_SELECTED PASSAGE_.

Trifunctional enzyme subunit alpha, mitochondrial also known as hydroxyacyl-CoA dehydrogenase/3-ketoacyl-CoA thiolase/enoyl-CoA hydratase (trifunctional protein), alpha subunit is a protein that in humans is encoded by the HADHA gene. Mutations in HADHA have been associated with trifunctional protein deficiency or long-chain 3-hydroxyacyl-coenzyme A dehydrogenase deficiency.

Structure

HADHA is an 82.9 kDa protein composed of 763 amino acids.

The mitochondrial membrane-bound heterocomplex is composed of four alpha and four beta subunits, with the alpha subunit catalyzing the 3-hydroxyacyl-CoA dehydrogenase and enoyl-CoA hydratase activities. The genes of the alpha and beta subunits of the mitochondrial trifunctional protein are located adjacent to each other in the human genome in a head-to-head orientation.

(Dataset entries)
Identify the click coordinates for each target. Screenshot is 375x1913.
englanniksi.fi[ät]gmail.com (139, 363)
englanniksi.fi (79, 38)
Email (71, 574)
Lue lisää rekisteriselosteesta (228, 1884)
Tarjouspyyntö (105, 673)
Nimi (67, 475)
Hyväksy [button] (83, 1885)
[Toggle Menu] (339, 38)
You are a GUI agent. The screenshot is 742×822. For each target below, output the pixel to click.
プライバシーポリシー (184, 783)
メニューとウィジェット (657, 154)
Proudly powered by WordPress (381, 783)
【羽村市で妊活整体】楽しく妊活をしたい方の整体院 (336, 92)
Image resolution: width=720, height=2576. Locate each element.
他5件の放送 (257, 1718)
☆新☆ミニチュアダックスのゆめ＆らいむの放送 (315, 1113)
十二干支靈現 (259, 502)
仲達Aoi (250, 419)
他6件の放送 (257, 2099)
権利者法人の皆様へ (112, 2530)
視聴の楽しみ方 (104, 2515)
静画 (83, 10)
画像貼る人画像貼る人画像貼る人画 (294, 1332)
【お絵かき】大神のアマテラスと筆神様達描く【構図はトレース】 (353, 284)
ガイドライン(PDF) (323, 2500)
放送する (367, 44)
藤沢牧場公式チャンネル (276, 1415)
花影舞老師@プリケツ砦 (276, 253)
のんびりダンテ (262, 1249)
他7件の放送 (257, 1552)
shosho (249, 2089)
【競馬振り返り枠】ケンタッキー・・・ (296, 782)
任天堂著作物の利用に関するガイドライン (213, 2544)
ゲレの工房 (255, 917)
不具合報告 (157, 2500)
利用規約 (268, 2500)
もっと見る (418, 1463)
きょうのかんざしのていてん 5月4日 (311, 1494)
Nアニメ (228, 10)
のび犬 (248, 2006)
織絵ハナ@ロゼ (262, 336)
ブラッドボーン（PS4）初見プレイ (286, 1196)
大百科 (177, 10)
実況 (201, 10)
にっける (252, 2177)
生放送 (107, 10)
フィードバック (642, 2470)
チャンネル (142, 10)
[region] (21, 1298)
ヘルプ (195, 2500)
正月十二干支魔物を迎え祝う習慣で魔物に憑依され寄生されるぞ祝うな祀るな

_AIM OF THE TASK_.
Answer these questions from the HADHA text:
(a) How many amino acids make up the HADHA protein?
(b) How many alpha and how many beta subunits make up the mitochondrial membrane-bound heterocomplex?
(c) Which two activities does the alpha subunit catalyze?

_REPLY_.
(a) 763 amino acids.
(b) Four alpha and four beta subunits.
(c) The 3-hydroxyacyl-CoA dehydrogenase and enoyl-CoA hydratase activities.